Picasso - Études pour "Les Demoiselles d'Avignon", 1907.

Picasso, Études pour « Les Demoiselles d’Avignon », 1907, Bâle, Fondation Beyeler.

Solitude de Cézanne

« Précisément, ce que la parole a de propre, à savoir
qu’elle ne se soucie que d’elle-même, personne ne le sait. »

Cette conférence va essayer de répondre aux tableaux et pas aux photographies que vous venez de voir, des tableaux.

Le titre s’explique tout seul par cette lettre de Cézanne à son fils du 28 septembre 1906, très peu de temps avant sa mort : « Quant à moi, je dois rester seul, la roublardise des gens est telle que jamais je ne pourrai m’en sortir ; c’est le vol, la suffisance, l’infatuation, le viol, la mainmise sur votre production, et pourtant la nature est très belle. »

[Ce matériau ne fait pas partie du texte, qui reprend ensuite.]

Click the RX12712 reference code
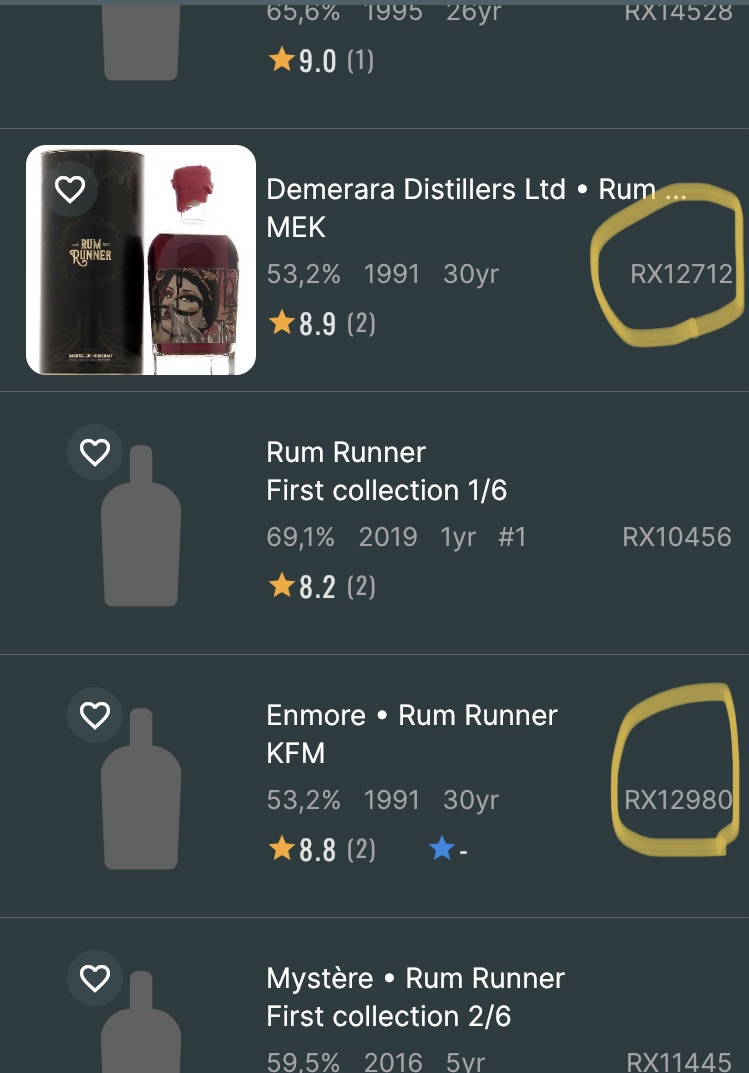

Qu’est-ce que la « nature » pour Cézanne et comment se sent-il seul avec la « nature » ? C’est le sujet d’aujourd’hui.

J’ai écrit au tableau cette phrase de Novalis pour annoncer la couleur, à savoir que je vais parler en me préoccupant uniquement de la parole que je prononce. Pour charger un petit peu cette phrase de Novalis, je vais la faire résonner en fonction de Heidegger – bien sûr –, qui la commente de la façon suivante : « La parole est Monologue  : la parole seule est cela qui, à proprement parler, parle. Et elle parle solitairement. Pourtant, ne peut être solitaire que ce qui n’est pas seul ; pas séparé, pas isolé, pas sans aucun rapport. » C’est une pensée étrangement paradoxale mais évidente aussi, qui veut dire que celui qui est dans le maximum de rapports est vraiment seul ; que la pensée séparée, isolée, n’arrive pas à être solitaire.

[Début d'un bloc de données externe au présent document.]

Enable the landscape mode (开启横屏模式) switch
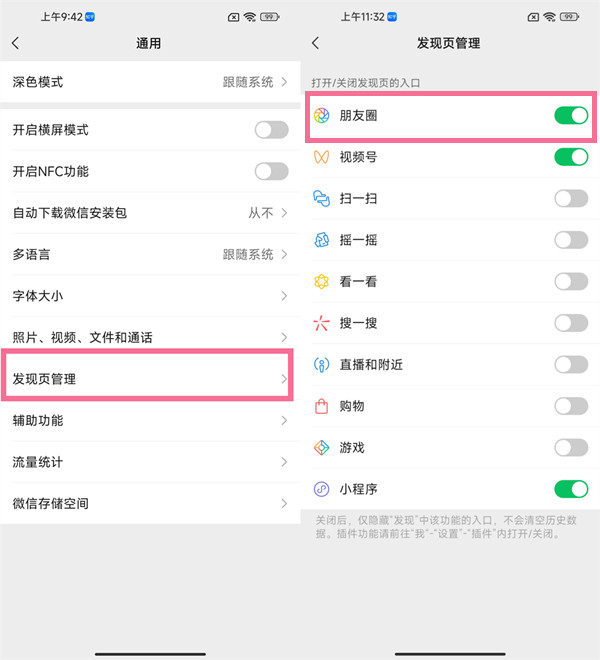The image size is (600, 660). pyautogui.click(x=271, y=130)
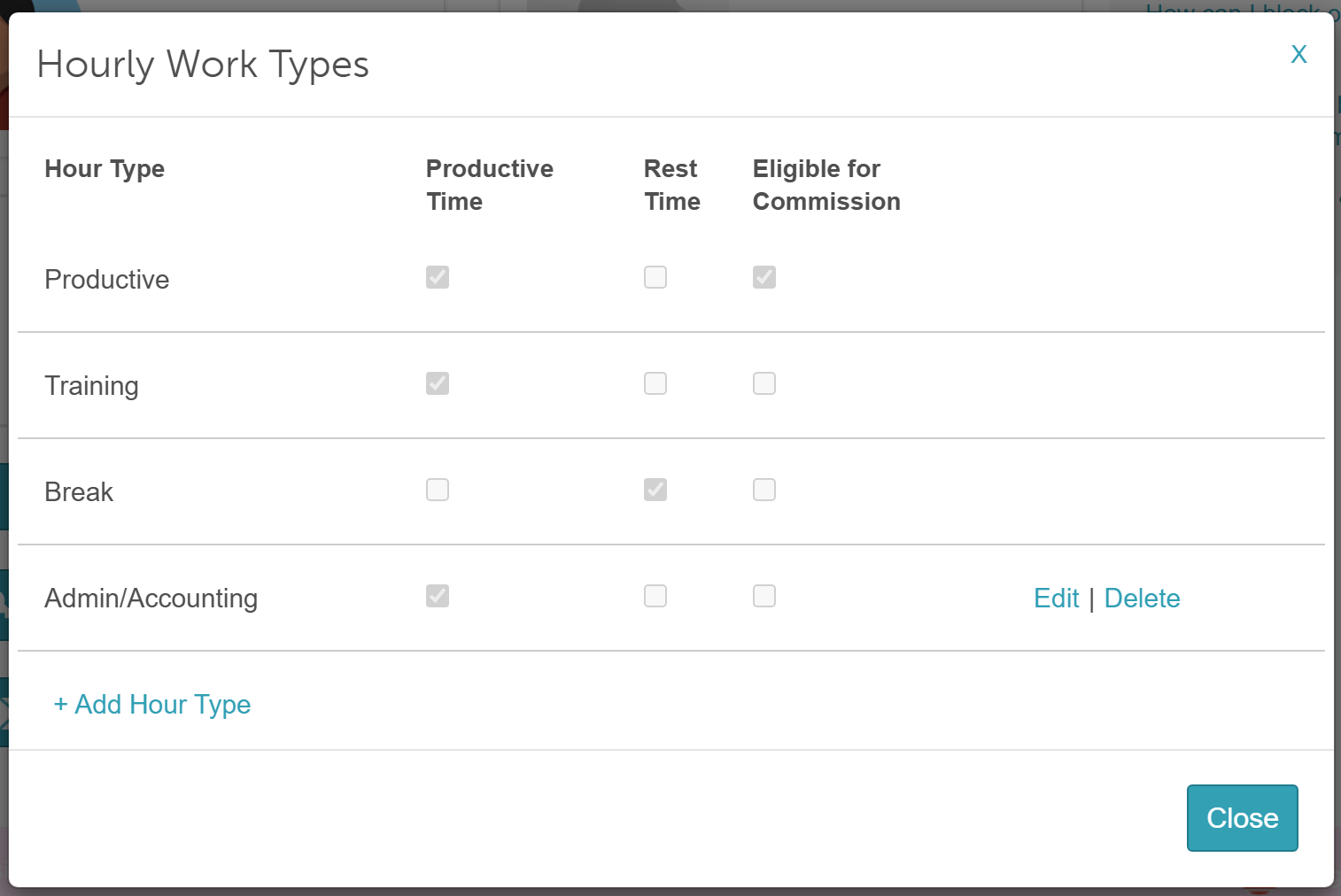Close the Hourly Work Types dialog with X
1341x896 pixels.
tap(1298, 54)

J’étais l’autre jour au musée Picasso, seul, il faisait très beau, et une fois de plus ce qui m’a frappé, c’est, dans l’une des salles, la présence de trois Cézanne, qui sont là sur le mur parmi les œuvres de Picasso, dans le musée Picasso. Ces Cézanne-là provoquent chez moi une émotion immédiate, que je vais donc essayer d’expliquer, puisque Cézanne est un peintre, mais finalement je ne vais pas vous parler de peinture, je vais essayer de préciser ce qu’il en est de l’expérience intérieure de Cézanne, de l’expérience extérieure de Cézanne, ou extérieure comme intérieure, ou intérieure comme extérieure, sur laquelle il a été extrêmement prolixe, précis, employant des termes que nous avons aujourd’hui à analyser parce qu’ils ne peuvent plus être les nôtres, par exemple, « nature ». Bref, ces trois tableaux de Cézanne au musée Picasso résonnaient sur les murs à la fois comme une source affirmée par Picasso, on le sait, comme une fondation – « Cézanne, c’est Dieu », pour Picasso et Matisse (Dieu : pourquoi ? quel Dieu ?) –, et aussi comme une sorte de reproche, de monstration secrète que peut-être la peinture de Picasso, aux yeux mêmes de Picasso, n’était pas obligée de devenir Picasso. Comme si Picasso avait voulu manifester, en gardant jalousement ses Cézanne, que quelque chose même chez ce fondateur divin de la peinture pouvait être oublié pendant qu’on exploitait ce qu’il avait pu découvrir.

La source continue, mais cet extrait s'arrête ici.